■ **Work request**
Hunt through the lines below for the string "will" and copy each one that has it.

■ **Recorded information**
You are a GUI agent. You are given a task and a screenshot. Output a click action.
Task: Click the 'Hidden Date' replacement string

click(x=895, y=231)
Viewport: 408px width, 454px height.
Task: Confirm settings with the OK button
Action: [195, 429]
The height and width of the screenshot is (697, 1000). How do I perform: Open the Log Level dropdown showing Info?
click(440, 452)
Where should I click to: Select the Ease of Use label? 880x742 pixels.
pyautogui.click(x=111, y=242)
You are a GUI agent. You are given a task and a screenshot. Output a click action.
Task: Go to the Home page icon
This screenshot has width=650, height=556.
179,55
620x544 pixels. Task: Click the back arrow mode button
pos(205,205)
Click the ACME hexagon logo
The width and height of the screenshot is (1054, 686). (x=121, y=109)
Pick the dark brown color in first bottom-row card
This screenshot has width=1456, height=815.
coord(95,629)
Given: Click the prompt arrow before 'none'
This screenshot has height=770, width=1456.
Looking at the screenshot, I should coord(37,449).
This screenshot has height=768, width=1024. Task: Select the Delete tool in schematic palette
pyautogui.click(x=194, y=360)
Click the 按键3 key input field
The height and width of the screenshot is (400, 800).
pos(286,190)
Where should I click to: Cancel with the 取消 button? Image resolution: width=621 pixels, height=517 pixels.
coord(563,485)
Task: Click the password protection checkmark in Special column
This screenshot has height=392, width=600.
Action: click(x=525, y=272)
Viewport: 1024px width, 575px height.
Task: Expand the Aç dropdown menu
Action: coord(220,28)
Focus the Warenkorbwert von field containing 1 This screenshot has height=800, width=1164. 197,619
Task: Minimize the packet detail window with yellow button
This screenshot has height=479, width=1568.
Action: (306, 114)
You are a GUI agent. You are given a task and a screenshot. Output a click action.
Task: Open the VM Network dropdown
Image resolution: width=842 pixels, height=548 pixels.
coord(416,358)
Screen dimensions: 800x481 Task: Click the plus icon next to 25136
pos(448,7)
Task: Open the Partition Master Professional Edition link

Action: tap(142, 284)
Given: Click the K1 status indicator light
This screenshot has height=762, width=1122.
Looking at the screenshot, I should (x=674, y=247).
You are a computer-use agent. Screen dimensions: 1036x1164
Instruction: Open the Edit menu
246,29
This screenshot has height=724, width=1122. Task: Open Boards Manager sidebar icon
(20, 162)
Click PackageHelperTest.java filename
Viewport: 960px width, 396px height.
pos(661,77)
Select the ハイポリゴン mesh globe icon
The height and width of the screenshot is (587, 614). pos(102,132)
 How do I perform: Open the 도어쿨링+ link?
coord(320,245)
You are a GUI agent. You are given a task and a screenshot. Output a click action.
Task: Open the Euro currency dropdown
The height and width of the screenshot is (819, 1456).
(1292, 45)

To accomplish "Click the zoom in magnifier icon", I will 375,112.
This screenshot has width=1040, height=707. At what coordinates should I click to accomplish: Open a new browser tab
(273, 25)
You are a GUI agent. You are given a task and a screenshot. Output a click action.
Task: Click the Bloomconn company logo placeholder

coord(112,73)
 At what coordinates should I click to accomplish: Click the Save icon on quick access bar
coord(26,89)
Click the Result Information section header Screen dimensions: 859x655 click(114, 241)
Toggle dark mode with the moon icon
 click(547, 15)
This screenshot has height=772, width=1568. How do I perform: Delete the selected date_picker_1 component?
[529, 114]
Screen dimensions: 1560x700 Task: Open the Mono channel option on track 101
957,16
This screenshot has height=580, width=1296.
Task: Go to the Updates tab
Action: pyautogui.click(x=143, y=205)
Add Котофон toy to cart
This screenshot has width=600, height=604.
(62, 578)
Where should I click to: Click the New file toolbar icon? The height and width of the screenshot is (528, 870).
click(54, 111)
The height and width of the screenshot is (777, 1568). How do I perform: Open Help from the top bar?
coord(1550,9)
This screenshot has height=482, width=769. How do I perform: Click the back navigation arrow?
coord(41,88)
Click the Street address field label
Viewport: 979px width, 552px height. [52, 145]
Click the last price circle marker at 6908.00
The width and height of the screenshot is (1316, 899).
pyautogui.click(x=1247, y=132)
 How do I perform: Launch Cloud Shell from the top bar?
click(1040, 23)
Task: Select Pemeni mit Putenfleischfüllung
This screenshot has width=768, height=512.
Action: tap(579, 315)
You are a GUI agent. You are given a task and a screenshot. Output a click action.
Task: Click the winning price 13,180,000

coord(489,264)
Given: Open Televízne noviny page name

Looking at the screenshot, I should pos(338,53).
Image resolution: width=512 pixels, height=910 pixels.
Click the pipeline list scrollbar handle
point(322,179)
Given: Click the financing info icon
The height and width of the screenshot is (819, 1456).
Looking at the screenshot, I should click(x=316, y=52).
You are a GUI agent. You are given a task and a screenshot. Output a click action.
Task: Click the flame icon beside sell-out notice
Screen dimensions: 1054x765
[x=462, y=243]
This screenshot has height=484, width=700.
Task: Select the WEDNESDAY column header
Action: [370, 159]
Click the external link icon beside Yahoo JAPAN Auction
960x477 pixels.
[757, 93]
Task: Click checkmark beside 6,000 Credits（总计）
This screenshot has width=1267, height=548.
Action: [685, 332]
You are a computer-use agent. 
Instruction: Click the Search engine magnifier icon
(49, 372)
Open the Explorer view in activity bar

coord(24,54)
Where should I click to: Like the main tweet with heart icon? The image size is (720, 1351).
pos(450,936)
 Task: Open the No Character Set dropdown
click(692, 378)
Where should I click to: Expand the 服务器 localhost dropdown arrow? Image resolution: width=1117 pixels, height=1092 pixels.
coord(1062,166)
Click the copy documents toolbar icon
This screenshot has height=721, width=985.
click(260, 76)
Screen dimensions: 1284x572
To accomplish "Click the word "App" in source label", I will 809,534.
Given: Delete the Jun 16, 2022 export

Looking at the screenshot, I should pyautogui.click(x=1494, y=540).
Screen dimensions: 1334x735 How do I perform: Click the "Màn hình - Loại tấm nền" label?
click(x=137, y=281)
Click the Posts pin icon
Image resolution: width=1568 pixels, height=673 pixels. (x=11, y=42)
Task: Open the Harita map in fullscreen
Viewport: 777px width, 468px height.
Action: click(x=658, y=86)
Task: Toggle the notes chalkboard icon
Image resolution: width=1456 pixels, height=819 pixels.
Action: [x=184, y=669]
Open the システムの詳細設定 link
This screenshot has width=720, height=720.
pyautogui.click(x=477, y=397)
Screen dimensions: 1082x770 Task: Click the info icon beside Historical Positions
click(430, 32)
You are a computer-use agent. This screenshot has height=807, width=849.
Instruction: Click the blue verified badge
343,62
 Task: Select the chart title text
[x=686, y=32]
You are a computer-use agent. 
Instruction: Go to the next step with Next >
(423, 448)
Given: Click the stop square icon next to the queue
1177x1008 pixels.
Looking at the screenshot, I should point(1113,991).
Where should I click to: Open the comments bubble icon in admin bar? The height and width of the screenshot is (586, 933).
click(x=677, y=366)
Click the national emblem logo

■ **Exercise output**
To accomplish "Click the zoom in magnifier icon", I will 375,112.
To accomplish "Click the word "App" in source label", I will 809,534.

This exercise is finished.